In practice, crossing faults are inevitable in a tunnel project because of geological and circuit constraints [2,3]. Several studies have demonstrated that tunnel crossing faults can cause severe damage. During the Izu M7.0 earthquake in Japan which occurred in 1930, the Dana tunnel, affected by fault slip, was damaged. Furthermore, during the M7.0 earthquake in Izumi Island, Japan, which occurred in 1978, the central section of the Inatori tunnel was destroyed, and the tunnel lining on both sides of the fault was staggered by approximately 50 cm [4]. During the Düzce earthquake in Turkey in 1999, both the Tuzla tunnel and Bolu tunnel that were constructed in the fault zone were severely damaged.
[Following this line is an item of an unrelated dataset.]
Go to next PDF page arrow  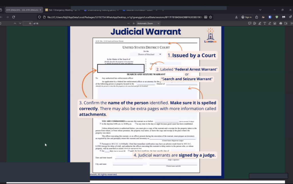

The Bolu tunnel experienced a 400–m collapse of the primary support of structures and simultaneous collapse in one portal caused by thrusting of the surrounding rock [5]. Due to the action of the Tyrrhenian sea and faults, the entire Apennine peninsula is still in the process of continuous uplift resulting in serious earthquake damage at several parts of the Paloncelli tunnel across faults [6]. During the Wenchuan M8.0 earthquake in China in 2008, 75% of the lining structures of the Longxi tunnel, Longdongzi tunnel, and Zipingpu tunnel in the LongMenShan Fault (LMSF) zone was damaged. Particularly, in the Longxi tunnel that is located between the Yingxiu Fault and Longxi Fault, the relative displacement along the vertical orientation reached nearly 100 cm, and the lining arch collapsed resulting in a complete loss of functionality [7].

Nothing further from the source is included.